The technical solutions in the present application will be described below with reference to the accompanying drawings.

FIG. 9 shows a communication method 200 of an embodiment of the present application. The method 200 can be applied to the communication system 100 shown in FIG. 1, but the embodiment of the present application is not limited thereto.

S210: The first terminal device generates first control information, where the first pilot is used to demodulate the first control information, where the first pilot includes n consecutive pilot symbols, where At least one of the n consecutive pilot symbols is the same as the time domain resource occupied by at least one of the m consecutive pilot symbols included in the second pilot transmitted by the second terminal device to the network device. The second pilot is used to demodulate the second control information sent by the second terminal device to the network device, where m and n are integers greater than 1.

In other words, the n consecutive pilot symbols at least partially overlap with the time domain resources occupied by the m consecutive pilot symbols, specifically, n consecutive pilot symbols and m consecutive pilot symbols The occupied time-frequency resources all overlap or partially overlap. For example, when n is equal to m, the time-frequency resources occupied by n consecutive pilot symbols and m consecutive pilot symbols may all overlap, that is, when n symbols The domain resources overlap, and may be symbols with less than n numbers of overlaps; when n is greater than m, the n consecutive pilot symbols and the m consecutive pilot symbols occupy the time domain resources may overlap m symbols, or The symbols are less than m number of symbols; when n is less than m, n consecutive pilot symbols and m consecutive pilot symbols occupy the time domain resource may overlap n symbols, or may overlap less than n number of symbols. The at least partially overlapping indicates that the overlapped portion is at least one symbol, for example, the first pilot includes 3 consecutive pilot symbols, and the second pilot includes 2 consecutive pilot symbols, and then a guide of the first pilot The frequency symbol may overlap with a time domain resource occupied by one pilot symbol of the second pilot; or two consecutive pilot symbols of the first pilot (may be the first two of the three consecutive pilot symbols) The time domain resources occupied by consecutive pilot symbols or the following two consecutive pilot symbols and the two consecutive pilot symbols of the second pilot may overlap.

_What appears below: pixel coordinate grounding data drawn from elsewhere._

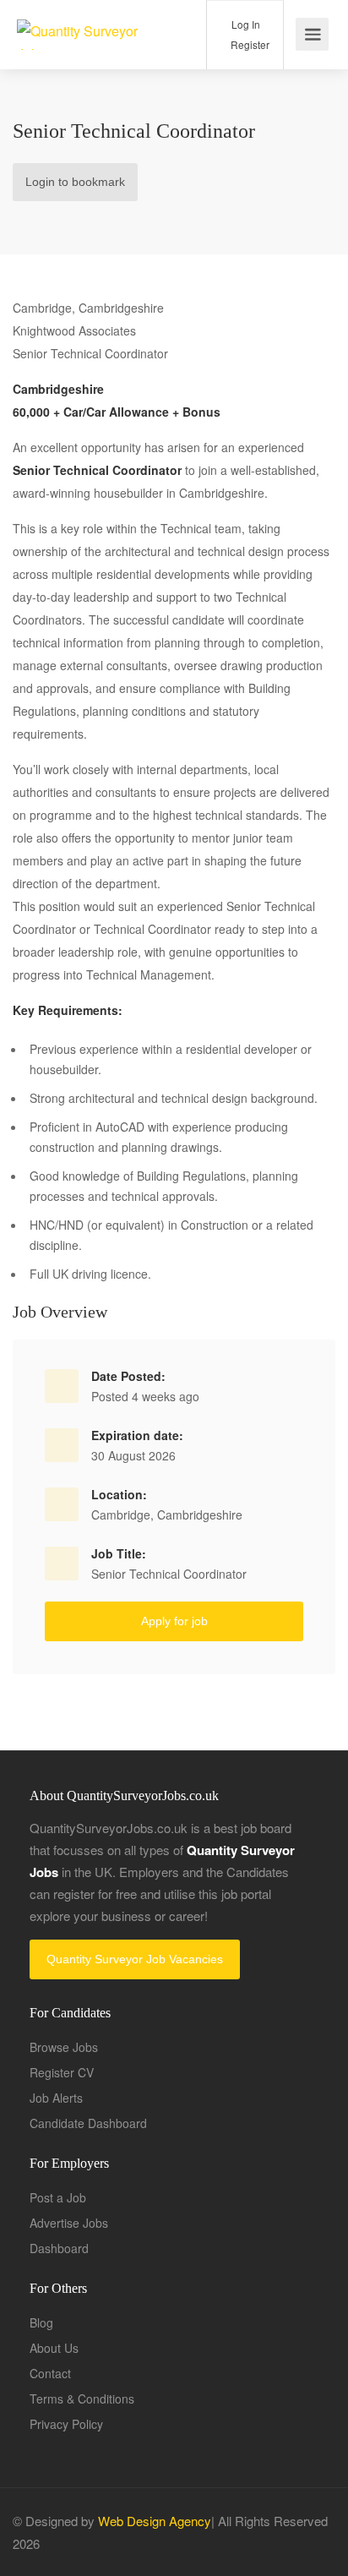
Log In (244, 24)
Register (248, 44)
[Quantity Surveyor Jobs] (85, 34)
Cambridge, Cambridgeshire (166, 1514)
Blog (41, 2322)
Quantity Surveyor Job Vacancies (134, 1959)
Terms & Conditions (82, 2398)
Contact (50, 2373)
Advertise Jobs (69, 2222)
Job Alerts (56, 2097)
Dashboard (59, 2248)
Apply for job (174, 1621)
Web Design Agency (154, 2521)
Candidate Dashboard (88, 2123)
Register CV (62, 2072)
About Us (54, 2347)
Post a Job (58, 2197)
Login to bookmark (75, 181)
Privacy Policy (66, 2423)
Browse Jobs (64, 2046)
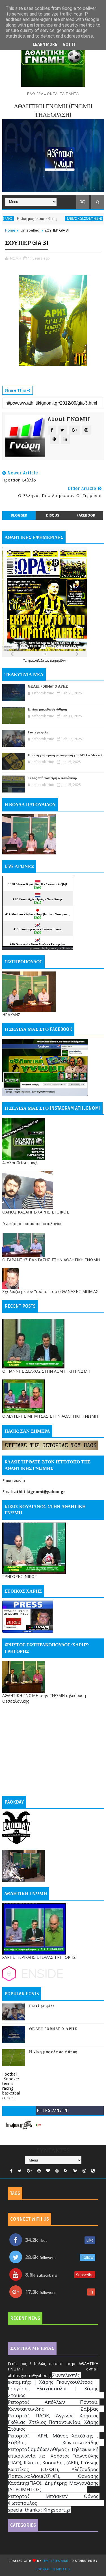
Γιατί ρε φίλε (93, 218)
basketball (11, 2093)
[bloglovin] (48, 2171)
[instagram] (84, 2171)
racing (7, 2088)
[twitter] (19, 2171)
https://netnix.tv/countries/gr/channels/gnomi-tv (53, 2111)
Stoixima (67, 948)
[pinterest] (39, 2171)
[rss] (66, 2171)
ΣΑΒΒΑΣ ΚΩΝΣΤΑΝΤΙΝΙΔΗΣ (61, 219)
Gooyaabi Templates (52, 2569)
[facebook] (11, 2171)
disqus (52, 515)
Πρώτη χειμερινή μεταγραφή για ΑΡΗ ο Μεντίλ (65, 755)
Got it (69, 44)
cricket (8, 2097)
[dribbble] (57, 2171)
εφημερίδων (58, 660)
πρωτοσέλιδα (36, 660)
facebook (86, 515)
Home (10, 230)
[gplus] (29, 2171)
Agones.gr (52, 948)
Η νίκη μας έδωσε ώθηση (47, 709)
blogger (19, 515)
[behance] (75, 2171)
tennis (7, 2083)
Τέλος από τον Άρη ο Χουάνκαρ (52, 778)
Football (9, 2074)
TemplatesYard (55, 2561)
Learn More (45, 44)
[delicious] (93, 2171)
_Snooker (10, 2078)
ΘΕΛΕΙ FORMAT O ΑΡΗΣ (48, 686)
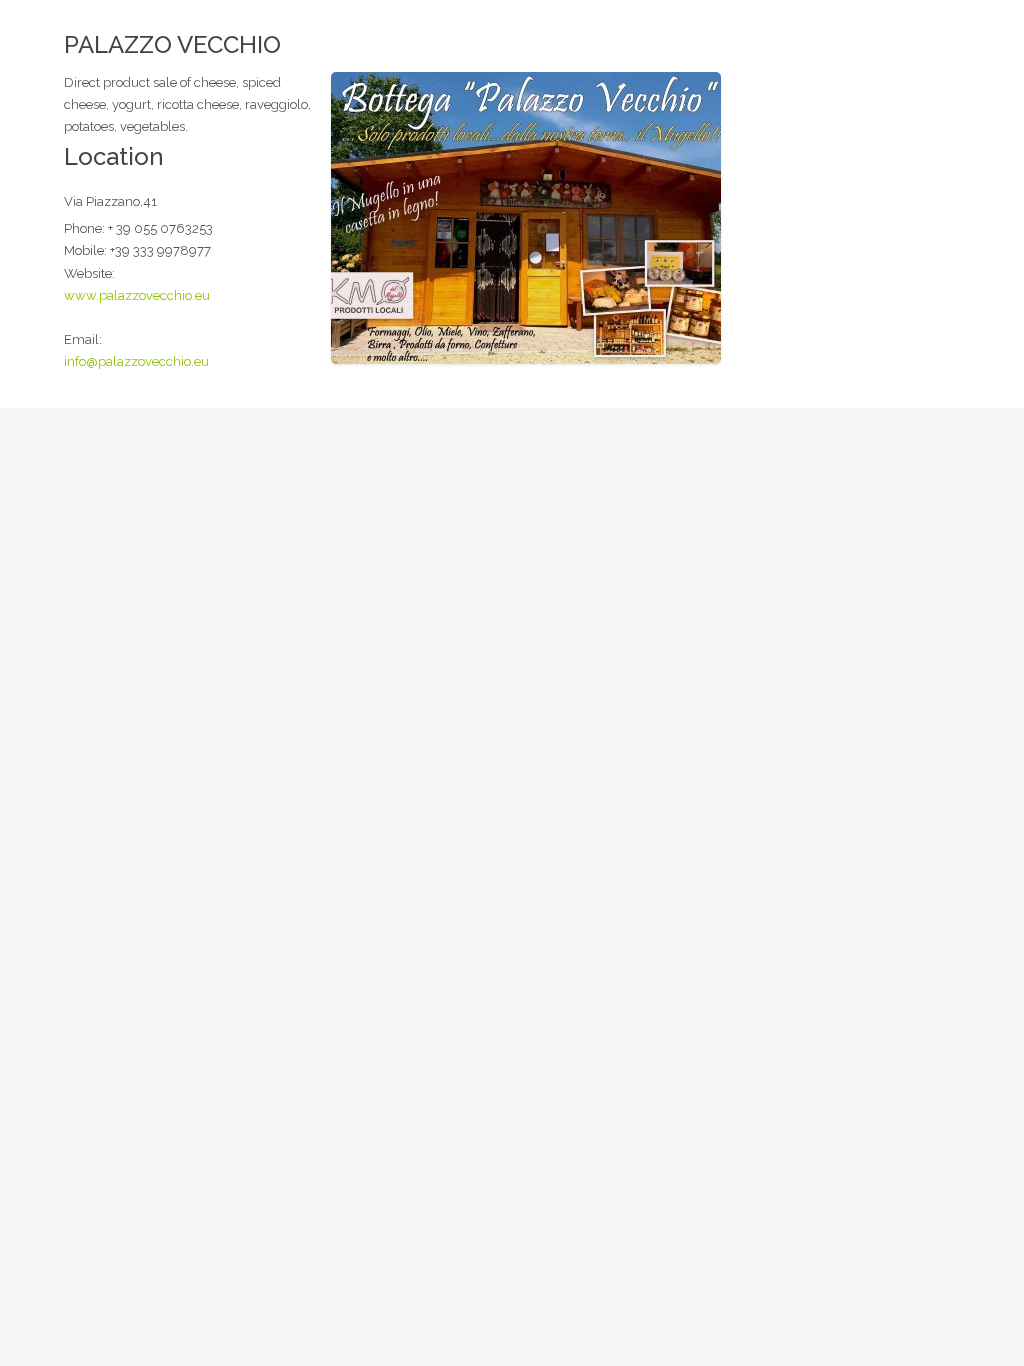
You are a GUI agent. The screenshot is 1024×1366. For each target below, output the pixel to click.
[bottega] (526, 216)
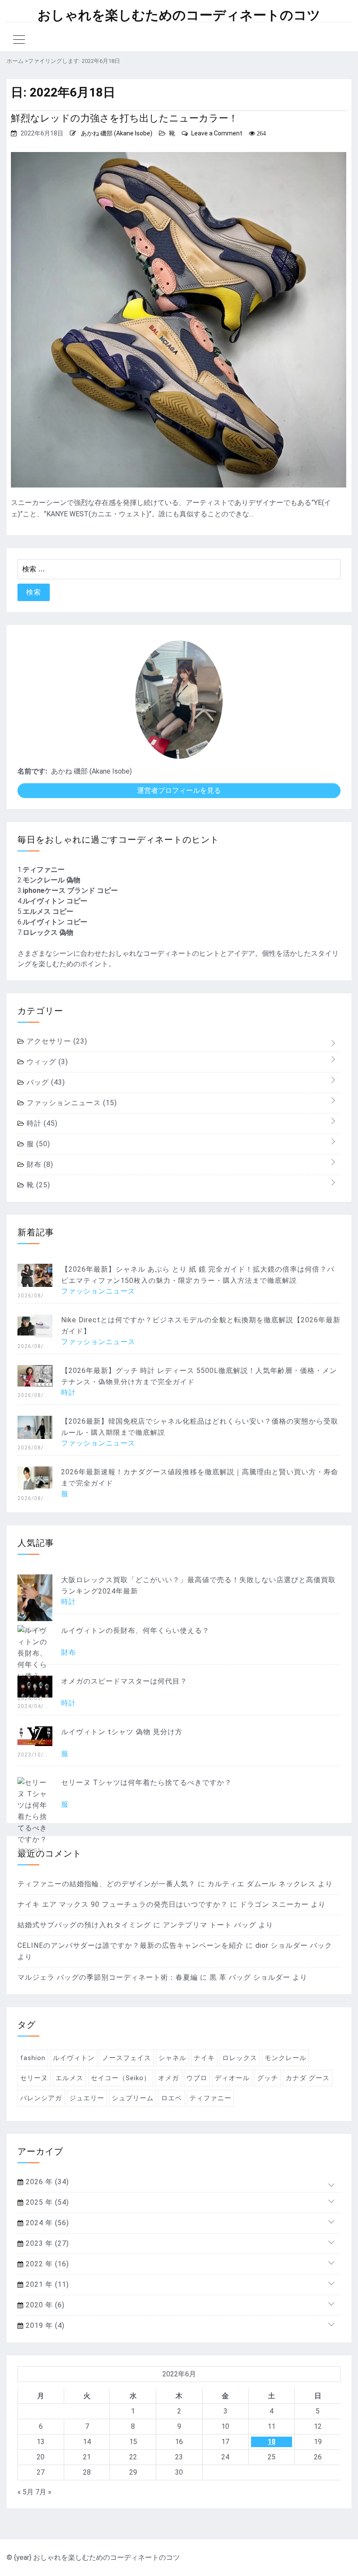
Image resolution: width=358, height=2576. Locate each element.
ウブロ (196, 2078)
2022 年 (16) (46, 2264)
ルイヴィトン (74, 2058)
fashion (32, 2058)
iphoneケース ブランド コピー (70, 890)
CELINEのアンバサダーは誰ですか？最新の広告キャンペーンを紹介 (130, 1945)
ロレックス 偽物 (48, 932)
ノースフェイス (126, 2058)
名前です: (32, 771)
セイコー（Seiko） (121, 2078)
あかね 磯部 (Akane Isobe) (116, 133)
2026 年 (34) (46, 2182)
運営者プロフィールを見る (179, 790)
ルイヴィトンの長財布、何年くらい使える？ (135, 1630)
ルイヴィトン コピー (55, 901)
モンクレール (285, 2058)
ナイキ (204, 2058)
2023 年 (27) (46, 2243)
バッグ (44, 1082)
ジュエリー (86, 2098)
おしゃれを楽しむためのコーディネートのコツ (179, 15)
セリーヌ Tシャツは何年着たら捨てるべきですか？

It should be understood that the first terminal device and the second terminal device may be different terminal devices; the first control information and the second control information may be different control information. The first terminal device and the second terminal device may be the same. If the first terminal device and the second terminal device are the same terminal device, the first control information and the second control information share the same. The pilot signal is demodulated, for example, a pilot signal that transmits only one of the control information, such as the one that transmits the pilot symbol. As described above, when m is greater than n, only m pilot signals are transmitted, and the m pilot signals are the common pilot symbols.

Optionally, the first pilot comprises n consecutive pilot symbols; the second pilot comprises m consecutive pilot symbols.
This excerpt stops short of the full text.